La manifestation à l’appel du Comité du 9 mai, un groupe classé à l’ultradroite, programmée samedi, ainsi qu’un cortège et un rassemblement « antifascistes » prévus vendredi et samedi à Paris ont été interdits, selon des arrêtés publiés mardi 5 mai par la préfecture de police.
Le Comité du 9 mai avait annoncé « une marche silencieuse » pour samedi en l’honneur du militant d’extrême droite ultranationaliste Sébastien Deyzieu, mort accidentellement en 1994. Le jeune homme s’était réfugié sur le toit d’un immeuble de Paris pour échapper à la police avant de faire une chute mortelle.

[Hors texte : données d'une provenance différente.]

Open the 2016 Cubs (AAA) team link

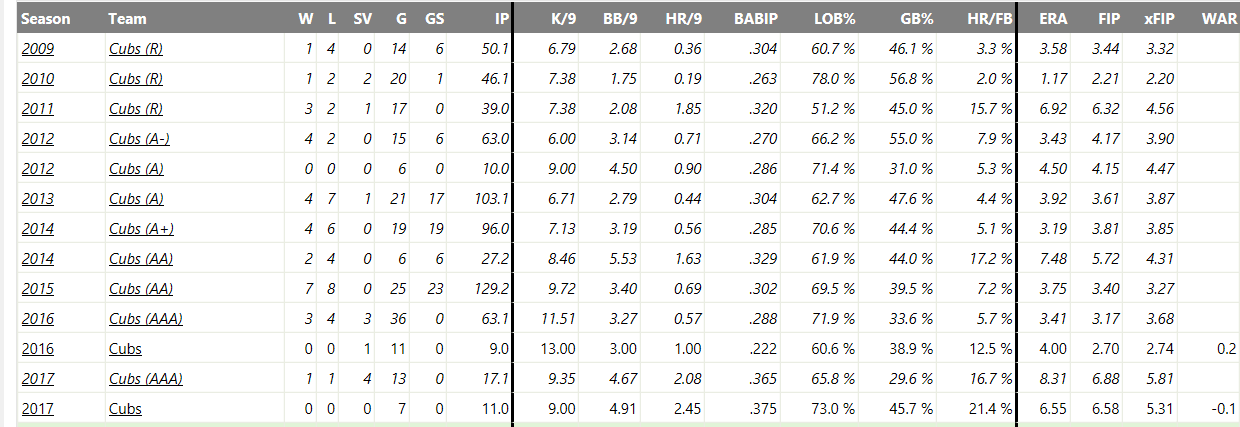[145, 319]
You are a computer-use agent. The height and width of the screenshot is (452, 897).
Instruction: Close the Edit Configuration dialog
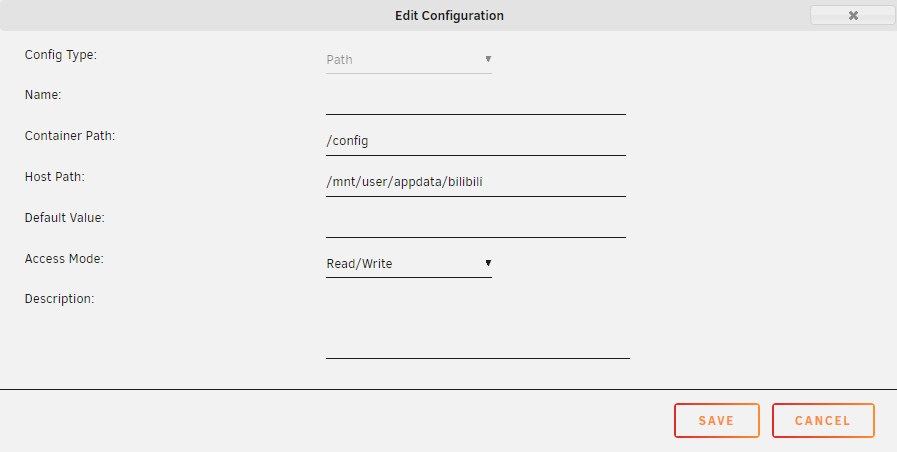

Pour justifier cette interdiction, le premier arrêté rappelle la mort du militant d’extrême droite radicale Quentin Deranque à Lyon en février et souligne que l’année dernière, « plusieurs participants » avaient « dissimulé volontairement tout ou partie de leur visage sans motif légitime ».
Des « actions violentes susceptibles de se produire »
« La manifestation s’inscrit dans un contexte politique tendu et très polarisé », ajoute cet arrêté signé par le préfet de police de Paris Patrice Faure, et que des « actions violentes sont susceptibles de se produire dans l’espace public en marge ou à l’issue de la manifestation », d’autant que celle-ci devrait accueillir « des militants ultranationalistes parmi les plus radicaux et en provenance de plusieurs pays européens, notamment de la Hongrie, de l’Allemagne, de l’Autriche, de l’Espagne et de l’Italie ». L’année dernière, « plusieurs manifestants ont arboré des symboles associés à l’idéologie néonazie » et des saluts nazis ont été observés.
En réaction, différents collectifs avaient prévu un rassemblement place du Panthéon afin d’organiser un « village contre l’extrême droite », qui s’inscrit dans un week-end de mobilisation dite « antifasciste » les 8 et 9 mai, sous le mot d’ordre « Pas de nazis dans Paris ». Il s’agit d’éviter un « affrontement entre des groupes antagonistes de l’ultragauche et de l’ultradroite », comme à Nantes en décembre 2025, à Rennes, en janvier, à Toulouse ou dans le sud de Paris en mars, détaille l’arrêté d’interdiction.
Un troisième arrêté a en outre été pris par le préfet de police pour interdire une manifestation entre la place Saint-Michel et la place Denfert-Rochereau, le parcours « rendant inévitable la rencontre physique des deux cortèges et de leurs militants, créant ainsi un risque direct et imminent d’affrontements violents entre personnes aux opinions antagonistes ».